Still not there? How about this, then: Another of my subsidiaries manufactures cell phone components in China. Just like your local soup kitchen, or Food Not Bombs (see, I’m hipper than you think), I’m giving poor, struggling people a meal on their table. And, not to toot my own horn, but I actually go a step further than offering handouts, which ultimately just makes people doubt their own self-worth. By giving these people meaningful work, they feel like winners who have earned their keep.
Teach a man to fish, and he’ll eat for a day. Teach a man to flip over camera lenses with a tweezer and shave the aluminum from the edge of a logo, and he’ll eat for a lifetime (about 55 years).
At the end of the day, whether you’re an activist like yourself or the owner of a multi-million dollar international conglomerate like me, we’re all motivated by the same things. Both corporations and activists want to shape society in our own image to make a better world. We both want to harness the energy of others, bringing people together to move mountains (or in my case, remove them).
The only real difference is that I get financially compensated for my efforts. Which is immaterial anyway because activists aren’t in it for the money, right?
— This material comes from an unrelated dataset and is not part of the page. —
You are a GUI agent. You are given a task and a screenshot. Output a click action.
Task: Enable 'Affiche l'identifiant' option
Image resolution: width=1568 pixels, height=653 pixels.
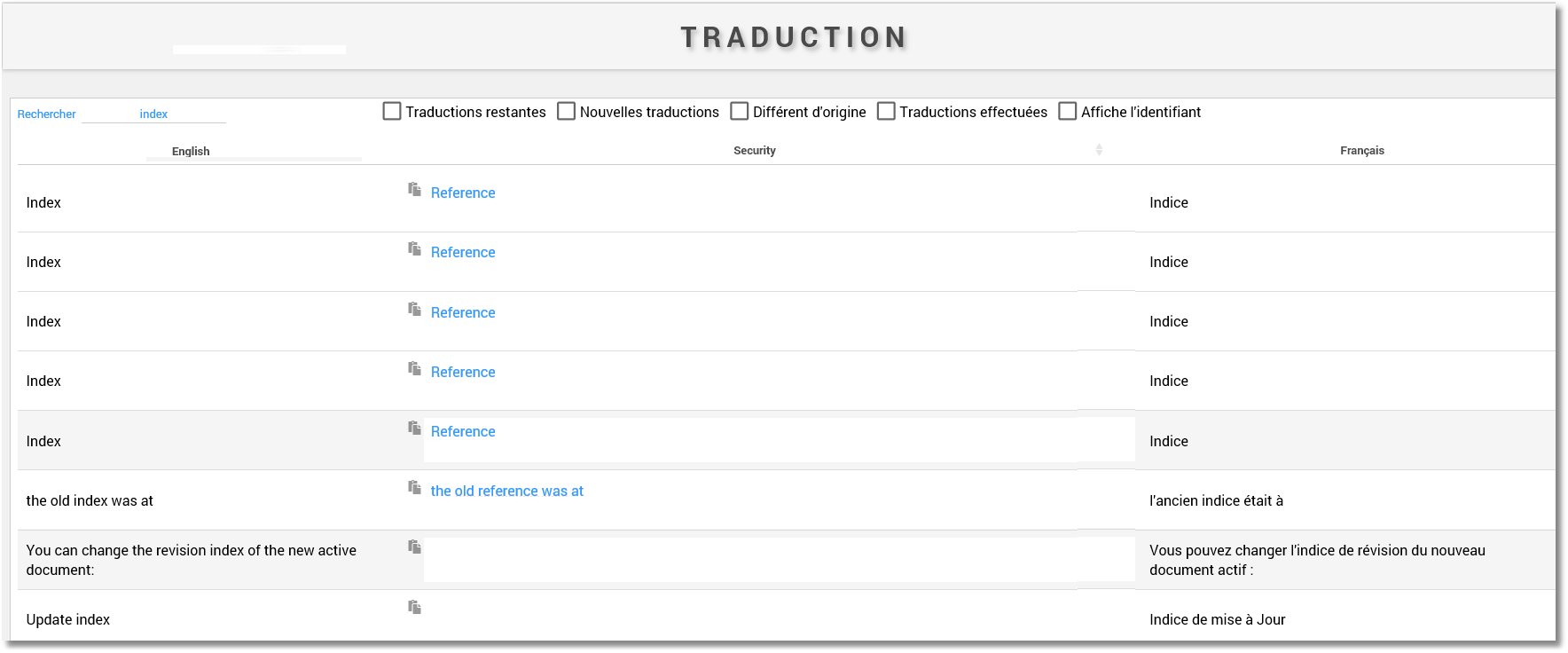pos(1068,111)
Raising awareness is your paycheck, holding signs on a street corner is your country club membership, and “sticking it to the man” is your private jet.
I was a little nervous when I first started writing this, but now I’m glad we had this little talk. Even if I haven’t changed your mind, I hope you can see the many things activists and corporations have in common. Hopefully, this piece will get enough of a positive response that The Shitty Activist will invite me back, so we can chat again, so please be sure to leave a comment below.
Before I go, I wanted to share with you a new campaign I’ve been working on, in the tradition of #OccupyWallStreet, #IdleNoMore, and #BlackLivesMatter. I call it: #NoProfitNoPeace. It’s about the struggle of multinational conglomerates to make enough of a profit margin to hire on new workers, thanks to high corporate taxes. What do you think?